Thursday, April 25, 2013

Finding your way

One of the early rank requirements is to show how to find your way at night without a compass.* On one level, it's as simple as learning how to find the Big Dipper's pointer stars and continue to Polaris. But if you take it up a notch, it becomes a lesson in observing the changing seasons and one's place in the universe. Constellations are always changing position, based on the Earth's position in its orbit around the sun, relative axial tilt and so forth. Different constellations appear in different parts of the sky at different times of year. Mariners used to find their way by observing the stars relative to their latitude and time of year to fix their position and time, and plot a course across the ocean.  Before GPS, Galileo and GLONASS, the stars were our space-based navigation system.

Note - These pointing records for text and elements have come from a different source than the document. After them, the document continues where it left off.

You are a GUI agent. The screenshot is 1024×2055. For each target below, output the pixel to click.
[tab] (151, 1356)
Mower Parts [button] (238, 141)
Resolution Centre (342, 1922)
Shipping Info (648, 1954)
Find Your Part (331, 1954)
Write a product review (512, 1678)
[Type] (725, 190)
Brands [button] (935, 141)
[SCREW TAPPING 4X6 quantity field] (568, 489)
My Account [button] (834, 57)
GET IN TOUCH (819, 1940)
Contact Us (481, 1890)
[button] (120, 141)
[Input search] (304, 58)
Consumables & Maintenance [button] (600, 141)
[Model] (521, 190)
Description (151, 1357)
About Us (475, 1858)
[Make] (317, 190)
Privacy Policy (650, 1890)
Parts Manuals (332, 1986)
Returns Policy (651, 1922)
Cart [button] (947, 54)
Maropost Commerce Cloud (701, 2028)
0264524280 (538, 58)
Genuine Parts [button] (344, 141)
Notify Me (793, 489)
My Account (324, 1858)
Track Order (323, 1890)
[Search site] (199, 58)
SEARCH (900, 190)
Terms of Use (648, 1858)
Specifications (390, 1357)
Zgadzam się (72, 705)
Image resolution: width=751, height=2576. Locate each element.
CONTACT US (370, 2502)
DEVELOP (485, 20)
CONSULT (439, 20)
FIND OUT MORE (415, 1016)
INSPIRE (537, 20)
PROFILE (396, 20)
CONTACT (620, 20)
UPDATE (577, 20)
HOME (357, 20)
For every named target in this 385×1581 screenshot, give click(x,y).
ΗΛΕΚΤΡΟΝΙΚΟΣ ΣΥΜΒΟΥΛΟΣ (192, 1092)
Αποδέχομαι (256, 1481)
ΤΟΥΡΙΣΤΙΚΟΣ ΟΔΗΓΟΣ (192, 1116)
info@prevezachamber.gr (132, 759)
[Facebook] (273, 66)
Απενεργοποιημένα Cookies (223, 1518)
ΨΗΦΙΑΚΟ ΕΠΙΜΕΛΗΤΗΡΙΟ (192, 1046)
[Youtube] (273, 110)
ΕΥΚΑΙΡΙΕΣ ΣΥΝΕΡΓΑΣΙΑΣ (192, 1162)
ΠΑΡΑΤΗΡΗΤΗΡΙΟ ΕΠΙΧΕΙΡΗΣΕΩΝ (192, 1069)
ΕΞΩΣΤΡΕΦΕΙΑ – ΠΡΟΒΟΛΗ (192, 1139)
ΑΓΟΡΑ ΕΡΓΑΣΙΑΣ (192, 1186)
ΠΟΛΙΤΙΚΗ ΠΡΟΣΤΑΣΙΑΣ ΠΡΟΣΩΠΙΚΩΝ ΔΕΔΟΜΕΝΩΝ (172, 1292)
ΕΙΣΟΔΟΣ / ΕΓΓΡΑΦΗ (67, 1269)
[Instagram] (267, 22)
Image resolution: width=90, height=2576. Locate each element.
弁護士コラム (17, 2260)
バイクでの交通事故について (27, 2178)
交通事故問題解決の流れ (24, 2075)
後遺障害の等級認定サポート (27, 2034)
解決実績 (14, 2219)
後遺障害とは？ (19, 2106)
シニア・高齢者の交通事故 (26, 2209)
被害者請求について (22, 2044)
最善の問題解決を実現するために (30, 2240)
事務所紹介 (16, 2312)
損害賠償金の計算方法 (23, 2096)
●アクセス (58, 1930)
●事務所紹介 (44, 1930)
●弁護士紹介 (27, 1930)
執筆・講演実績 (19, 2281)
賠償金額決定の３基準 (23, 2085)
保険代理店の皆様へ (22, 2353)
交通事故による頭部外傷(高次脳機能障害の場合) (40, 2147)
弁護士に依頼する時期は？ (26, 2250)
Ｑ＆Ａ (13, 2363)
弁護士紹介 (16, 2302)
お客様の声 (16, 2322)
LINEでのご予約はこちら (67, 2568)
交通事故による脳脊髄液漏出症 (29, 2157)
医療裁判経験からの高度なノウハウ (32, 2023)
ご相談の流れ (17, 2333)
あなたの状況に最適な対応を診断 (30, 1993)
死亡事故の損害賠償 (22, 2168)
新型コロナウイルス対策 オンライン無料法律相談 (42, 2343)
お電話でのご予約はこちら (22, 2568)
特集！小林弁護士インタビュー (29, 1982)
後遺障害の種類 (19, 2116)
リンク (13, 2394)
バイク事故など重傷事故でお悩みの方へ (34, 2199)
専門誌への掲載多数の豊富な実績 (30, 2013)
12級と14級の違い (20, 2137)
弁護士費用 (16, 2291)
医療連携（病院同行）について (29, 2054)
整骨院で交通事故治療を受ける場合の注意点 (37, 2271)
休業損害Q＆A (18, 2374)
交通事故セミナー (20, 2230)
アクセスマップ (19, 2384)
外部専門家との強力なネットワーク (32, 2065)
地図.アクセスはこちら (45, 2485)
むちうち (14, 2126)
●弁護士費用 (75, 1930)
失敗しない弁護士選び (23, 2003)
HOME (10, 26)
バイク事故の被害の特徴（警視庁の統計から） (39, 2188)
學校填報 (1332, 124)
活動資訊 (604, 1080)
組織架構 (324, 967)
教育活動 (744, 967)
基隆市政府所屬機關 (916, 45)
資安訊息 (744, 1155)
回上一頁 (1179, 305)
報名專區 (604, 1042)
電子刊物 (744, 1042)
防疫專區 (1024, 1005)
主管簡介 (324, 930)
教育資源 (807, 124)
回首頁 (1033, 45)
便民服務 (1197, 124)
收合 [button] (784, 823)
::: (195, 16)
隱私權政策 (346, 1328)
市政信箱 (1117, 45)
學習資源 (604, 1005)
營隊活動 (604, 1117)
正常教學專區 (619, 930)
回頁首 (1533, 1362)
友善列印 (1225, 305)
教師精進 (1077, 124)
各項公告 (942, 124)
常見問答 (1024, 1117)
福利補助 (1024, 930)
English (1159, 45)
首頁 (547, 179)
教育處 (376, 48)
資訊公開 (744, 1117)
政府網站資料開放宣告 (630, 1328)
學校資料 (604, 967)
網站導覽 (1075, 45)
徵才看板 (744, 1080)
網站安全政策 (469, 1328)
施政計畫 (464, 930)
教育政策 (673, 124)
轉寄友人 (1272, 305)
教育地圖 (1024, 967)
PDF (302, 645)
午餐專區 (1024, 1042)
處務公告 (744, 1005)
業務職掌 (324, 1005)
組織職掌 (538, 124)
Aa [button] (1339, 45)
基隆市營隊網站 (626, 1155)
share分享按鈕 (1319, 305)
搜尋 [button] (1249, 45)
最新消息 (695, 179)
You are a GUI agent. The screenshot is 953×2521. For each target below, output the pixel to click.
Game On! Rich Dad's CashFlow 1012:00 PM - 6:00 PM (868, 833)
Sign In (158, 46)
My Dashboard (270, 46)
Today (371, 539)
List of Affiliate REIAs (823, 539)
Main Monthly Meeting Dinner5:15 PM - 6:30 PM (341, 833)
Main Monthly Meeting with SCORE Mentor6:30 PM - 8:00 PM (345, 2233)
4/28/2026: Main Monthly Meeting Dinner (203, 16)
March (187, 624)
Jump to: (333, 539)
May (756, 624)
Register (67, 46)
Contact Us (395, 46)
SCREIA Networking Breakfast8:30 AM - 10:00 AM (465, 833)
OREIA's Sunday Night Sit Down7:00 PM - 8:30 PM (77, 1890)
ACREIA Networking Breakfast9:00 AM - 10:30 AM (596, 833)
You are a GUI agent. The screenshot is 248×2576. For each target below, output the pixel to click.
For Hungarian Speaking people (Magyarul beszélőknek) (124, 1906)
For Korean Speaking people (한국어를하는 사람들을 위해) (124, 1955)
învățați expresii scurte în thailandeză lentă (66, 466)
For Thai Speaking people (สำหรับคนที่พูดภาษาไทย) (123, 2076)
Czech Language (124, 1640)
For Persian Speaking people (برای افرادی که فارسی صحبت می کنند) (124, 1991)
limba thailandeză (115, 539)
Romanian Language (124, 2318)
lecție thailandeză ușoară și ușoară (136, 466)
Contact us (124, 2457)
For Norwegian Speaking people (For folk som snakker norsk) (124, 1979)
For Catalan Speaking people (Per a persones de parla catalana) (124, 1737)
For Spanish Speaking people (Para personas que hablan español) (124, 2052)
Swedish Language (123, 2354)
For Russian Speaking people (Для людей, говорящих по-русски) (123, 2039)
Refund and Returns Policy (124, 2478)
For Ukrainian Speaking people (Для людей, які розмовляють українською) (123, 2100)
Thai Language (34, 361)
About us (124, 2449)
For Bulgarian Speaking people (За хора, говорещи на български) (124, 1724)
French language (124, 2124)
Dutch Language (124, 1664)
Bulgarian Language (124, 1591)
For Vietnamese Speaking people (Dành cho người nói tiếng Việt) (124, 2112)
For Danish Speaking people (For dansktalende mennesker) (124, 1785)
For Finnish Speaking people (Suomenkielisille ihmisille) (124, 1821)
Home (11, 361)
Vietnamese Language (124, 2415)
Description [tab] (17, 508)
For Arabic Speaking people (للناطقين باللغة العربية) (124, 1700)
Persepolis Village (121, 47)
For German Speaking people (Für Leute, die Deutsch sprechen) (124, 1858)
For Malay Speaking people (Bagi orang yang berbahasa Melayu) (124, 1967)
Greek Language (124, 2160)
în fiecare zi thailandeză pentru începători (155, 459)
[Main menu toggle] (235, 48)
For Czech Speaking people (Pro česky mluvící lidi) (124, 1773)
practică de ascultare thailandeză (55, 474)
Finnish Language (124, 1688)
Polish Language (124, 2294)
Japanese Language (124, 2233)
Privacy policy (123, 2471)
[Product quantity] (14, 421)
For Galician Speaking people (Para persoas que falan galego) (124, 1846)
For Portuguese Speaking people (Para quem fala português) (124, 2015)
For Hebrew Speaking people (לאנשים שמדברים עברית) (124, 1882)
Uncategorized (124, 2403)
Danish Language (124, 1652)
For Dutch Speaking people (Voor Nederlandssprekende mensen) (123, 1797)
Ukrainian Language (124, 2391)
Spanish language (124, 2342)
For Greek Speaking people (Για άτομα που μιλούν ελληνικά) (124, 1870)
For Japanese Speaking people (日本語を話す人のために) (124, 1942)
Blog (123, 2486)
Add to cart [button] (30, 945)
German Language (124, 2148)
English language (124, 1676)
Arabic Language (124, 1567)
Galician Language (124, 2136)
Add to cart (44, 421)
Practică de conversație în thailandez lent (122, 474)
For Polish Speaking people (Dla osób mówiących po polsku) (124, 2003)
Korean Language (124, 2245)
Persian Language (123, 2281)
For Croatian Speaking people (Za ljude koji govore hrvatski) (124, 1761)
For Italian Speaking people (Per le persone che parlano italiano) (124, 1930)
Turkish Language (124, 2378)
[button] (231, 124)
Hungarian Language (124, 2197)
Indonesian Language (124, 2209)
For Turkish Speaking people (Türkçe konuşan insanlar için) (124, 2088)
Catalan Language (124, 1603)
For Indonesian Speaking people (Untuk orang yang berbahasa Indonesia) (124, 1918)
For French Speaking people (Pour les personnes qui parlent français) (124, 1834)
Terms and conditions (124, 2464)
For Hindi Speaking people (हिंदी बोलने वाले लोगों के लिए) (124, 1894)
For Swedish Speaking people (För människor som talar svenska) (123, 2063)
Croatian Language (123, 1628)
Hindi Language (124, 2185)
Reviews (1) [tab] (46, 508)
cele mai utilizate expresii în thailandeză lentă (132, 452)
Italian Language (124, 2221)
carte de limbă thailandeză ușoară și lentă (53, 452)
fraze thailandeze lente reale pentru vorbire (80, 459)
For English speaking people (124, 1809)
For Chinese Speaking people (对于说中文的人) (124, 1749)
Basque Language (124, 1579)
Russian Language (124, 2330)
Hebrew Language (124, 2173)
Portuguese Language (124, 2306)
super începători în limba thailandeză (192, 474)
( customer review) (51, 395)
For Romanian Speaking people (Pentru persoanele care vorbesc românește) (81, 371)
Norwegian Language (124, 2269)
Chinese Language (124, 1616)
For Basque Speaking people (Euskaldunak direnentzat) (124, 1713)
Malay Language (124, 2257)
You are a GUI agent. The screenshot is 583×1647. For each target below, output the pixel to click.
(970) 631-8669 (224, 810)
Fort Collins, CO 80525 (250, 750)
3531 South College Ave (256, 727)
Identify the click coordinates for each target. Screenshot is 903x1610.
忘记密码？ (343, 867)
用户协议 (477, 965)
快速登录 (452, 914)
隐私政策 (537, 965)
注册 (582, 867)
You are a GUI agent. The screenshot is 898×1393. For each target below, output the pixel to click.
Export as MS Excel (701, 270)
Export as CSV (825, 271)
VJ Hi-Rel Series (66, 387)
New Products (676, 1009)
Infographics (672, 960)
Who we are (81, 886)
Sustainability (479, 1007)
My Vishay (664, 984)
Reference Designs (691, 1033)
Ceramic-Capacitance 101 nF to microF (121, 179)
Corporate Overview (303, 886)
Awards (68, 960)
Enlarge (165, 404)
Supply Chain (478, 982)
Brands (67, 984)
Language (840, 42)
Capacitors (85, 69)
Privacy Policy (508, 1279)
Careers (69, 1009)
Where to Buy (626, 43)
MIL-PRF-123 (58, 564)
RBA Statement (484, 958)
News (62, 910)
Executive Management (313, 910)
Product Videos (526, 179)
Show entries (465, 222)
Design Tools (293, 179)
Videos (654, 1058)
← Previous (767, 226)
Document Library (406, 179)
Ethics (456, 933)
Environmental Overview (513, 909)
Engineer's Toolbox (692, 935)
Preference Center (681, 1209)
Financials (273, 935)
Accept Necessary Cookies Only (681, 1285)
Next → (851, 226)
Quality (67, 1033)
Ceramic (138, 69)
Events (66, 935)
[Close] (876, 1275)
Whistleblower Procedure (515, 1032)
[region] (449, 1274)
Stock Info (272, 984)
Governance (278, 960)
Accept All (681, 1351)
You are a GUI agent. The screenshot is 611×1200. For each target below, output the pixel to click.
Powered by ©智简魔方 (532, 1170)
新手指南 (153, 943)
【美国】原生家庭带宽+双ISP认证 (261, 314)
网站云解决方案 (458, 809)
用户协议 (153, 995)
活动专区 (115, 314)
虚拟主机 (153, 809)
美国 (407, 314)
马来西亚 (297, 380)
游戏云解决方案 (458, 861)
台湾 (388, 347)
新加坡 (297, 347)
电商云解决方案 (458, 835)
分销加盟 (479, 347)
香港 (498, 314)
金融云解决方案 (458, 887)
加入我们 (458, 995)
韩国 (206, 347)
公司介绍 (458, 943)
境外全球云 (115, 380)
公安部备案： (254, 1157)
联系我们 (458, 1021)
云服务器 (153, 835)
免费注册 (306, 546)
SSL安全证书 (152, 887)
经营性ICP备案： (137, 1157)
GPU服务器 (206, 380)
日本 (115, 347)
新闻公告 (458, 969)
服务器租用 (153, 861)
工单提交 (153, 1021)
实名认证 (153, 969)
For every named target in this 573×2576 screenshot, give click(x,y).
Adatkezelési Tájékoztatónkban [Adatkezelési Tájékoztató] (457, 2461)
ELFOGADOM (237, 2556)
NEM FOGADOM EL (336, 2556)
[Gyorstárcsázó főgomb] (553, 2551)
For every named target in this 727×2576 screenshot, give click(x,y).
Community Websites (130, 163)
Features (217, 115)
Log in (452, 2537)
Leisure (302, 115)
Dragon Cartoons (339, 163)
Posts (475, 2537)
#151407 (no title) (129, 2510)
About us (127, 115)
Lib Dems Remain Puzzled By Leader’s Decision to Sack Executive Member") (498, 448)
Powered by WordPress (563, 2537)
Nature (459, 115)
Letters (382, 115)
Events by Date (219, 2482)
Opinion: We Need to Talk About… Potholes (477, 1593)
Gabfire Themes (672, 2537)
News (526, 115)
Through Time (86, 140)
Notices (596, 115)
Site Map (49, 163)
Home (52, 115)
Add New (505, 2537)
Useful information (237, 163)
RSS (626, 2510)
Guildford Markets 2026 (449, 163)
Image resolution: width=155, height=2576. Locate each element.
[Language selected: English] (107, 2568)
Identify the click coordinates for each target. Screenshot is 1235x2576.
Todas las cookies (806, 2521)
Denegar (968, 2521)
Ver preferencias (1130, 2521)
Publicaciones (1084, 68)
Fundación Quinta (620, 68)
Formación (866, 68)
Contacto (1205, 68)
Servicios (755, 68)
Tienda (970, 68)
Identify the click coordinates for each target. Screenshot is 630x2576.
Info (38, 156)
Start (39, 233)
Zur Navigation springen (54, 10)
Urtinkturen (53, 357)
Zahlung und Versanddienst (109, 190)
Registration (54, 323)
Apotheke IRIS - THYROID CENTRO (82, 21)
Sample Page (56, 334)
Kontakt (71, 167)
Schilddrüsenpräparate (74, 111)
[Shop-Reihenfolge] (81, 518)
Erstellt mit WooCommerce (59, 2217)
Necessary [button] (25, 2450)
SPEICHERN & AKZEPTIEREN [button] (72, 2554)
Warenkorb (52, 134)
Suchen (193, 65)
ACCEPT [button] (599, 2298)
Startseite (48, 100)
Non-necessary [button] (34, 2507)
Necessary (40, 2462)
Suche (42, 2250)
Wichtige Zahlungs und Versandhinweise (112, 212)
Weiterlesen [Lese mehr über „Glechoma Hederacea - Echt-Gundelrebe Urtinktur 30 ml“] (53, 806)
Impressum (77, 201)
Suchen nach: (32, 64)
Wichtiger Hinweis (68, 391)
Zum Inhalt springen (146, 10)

It's fun to explore the night sky and contemplate not just where we are, but who, and even when. Dr. Neil DeGrasse Tyson observed that "telescopes are time machines." When we look up, we're looking deep into the past, all because light travels at a finite speed, and the distances are so immense. On your next camp out, take some binoculars, a star chart or two, and review the Hubble web site's monthly Night Sky video with your boys. Astronomy, besides just being really cool, is a great way to lead into a deep discussion about Life, the Universe and Everything.** If you're lost, look to the heavens to find your way.



Prepared. | For Life.™

*First Class Requirement 1 
**Apologies to Douglas Adams

1 comment:

Allen said...

If you're going to lead them into a discussion about Life, the Universe, and Everything, make sure you have your towel.